クリーム色の壁。茶色いフローリングには薄緑の丸いカーペット。照明は最近ようやく買い換えたばかりのLEDライト。
ありふれた部屋だ。どこにでもある、普通のマンションの一部屋。
だが、どこか異質だった。
例えば、家具が極端に少ないこと。
テレビも、本棚も、タンスも、果ては椅子もない。
申し訳程度に時計とミニテーブルが物悲しく置いてあるのみ。しかしミニテーブルに積もった埃を見るに、使用されていないことは明白だった。
例えば、部屋の一角にだけ散乱したゴミ。
カップ麺や冷凍食品、煎餅やスナック菓子の袋。スポーツ飲料やお茶、オレンジジュースといった飲み物のペットボトルは、飲みかけのものも見られる。
共通するのは日持ちしそうだということ。
例えば、カーテンが締められていること。
時計の指す時間が正しいとすれば、今は十時。明るい時間帯だ。

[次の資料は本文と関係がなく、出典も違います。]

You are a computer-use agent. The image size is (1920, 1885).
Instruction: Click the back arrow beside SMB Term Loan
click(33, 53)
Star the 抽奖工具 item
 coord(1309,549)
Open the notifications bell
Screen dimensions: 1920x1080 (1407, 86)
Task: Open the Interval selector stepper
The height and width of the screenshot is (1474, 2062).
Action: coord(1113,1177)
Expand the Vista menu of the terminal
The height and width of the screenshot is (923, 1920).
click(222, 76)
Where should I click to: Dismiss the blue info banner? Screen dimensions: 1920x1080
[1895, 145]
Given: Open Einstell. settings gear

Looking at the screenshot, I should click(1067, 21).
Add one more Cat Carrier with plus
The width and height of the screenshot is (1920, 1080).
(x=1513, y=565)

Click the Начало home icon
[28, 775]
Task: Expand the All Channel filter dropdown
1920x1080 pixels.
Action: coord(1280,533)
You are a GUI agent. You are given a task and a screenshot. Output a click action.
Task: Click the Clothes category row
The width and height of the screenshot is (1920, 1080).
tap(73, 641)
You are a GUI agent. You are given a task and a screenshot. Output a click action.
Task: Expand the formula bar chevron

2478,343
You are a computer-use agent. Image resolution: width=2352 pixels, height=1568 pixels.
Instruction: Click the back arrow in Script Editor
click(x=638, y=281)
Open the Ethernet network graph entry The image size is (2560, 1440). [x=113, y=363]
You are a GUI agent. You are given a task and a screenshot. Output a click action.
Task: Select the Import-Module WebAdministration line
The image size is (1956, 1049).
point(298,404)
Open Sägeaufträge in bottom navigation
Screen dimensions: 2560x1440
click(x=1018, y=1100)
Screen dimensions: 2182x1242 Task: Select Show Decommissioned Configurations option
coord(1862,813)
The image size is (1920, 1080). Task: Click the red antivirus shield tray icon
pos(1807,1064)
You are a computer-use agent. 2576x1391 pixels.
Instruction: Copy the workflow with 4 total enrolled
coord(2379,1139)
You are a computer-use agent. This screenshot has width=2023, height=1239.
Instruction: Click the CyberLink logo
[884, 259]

ここは二〇階建ての六階で、人目を気にする必用はない。
例えば、例えば、例えば。
例えば、そう。
何より異質なことがあった。
手錠の輪の片方づつに腕を通した男女。
男女ともに顔立ちは整っている方だろう。
だが浮かべている表情は、全く違った。
女は、微笑みを。
男は、無気力に無表情を。
女の目は濁り、ただ男だけを見ている。
男の目に光はなく、焦点の合わない視線をどこか遠くに向けている。
さらにいえば、男の手首は赤黒い。血が酸化した上に固まり、さらに鬱血しているのだ。
「ねーぇ、敬司?聞いているの?」
女が再度、口を開く。
反応しない男に痺れを切らしたのか、その大人びた美貌に似合わない、子供のようなむくれ顔になり、男に近付いた。
「敬司ったら。……あ」
女がなにか思い出した、というような表情になる。
「そっか、腕まだ痛いよね。血が止まったとはいえ、それ昨日のことだし。喋ると響いちゃう?可哀想な敬司。でも、でもね」
女の顔から表情が消えた。なにも映さない瞳で、さらに男に躙り寄る。
「敬司がいけないのよ?暴れちゃ駄目って言ってるのに暴れまわるし、腕振り回すし。そもそも、なんでこんなことになったか、分かってる?」
ここへきてようやく、男が反応した。……弱々しく、首を振っただけではあるが。
男には、分からなかった。なぜこのようなことをされているのか、何が原因だったのか。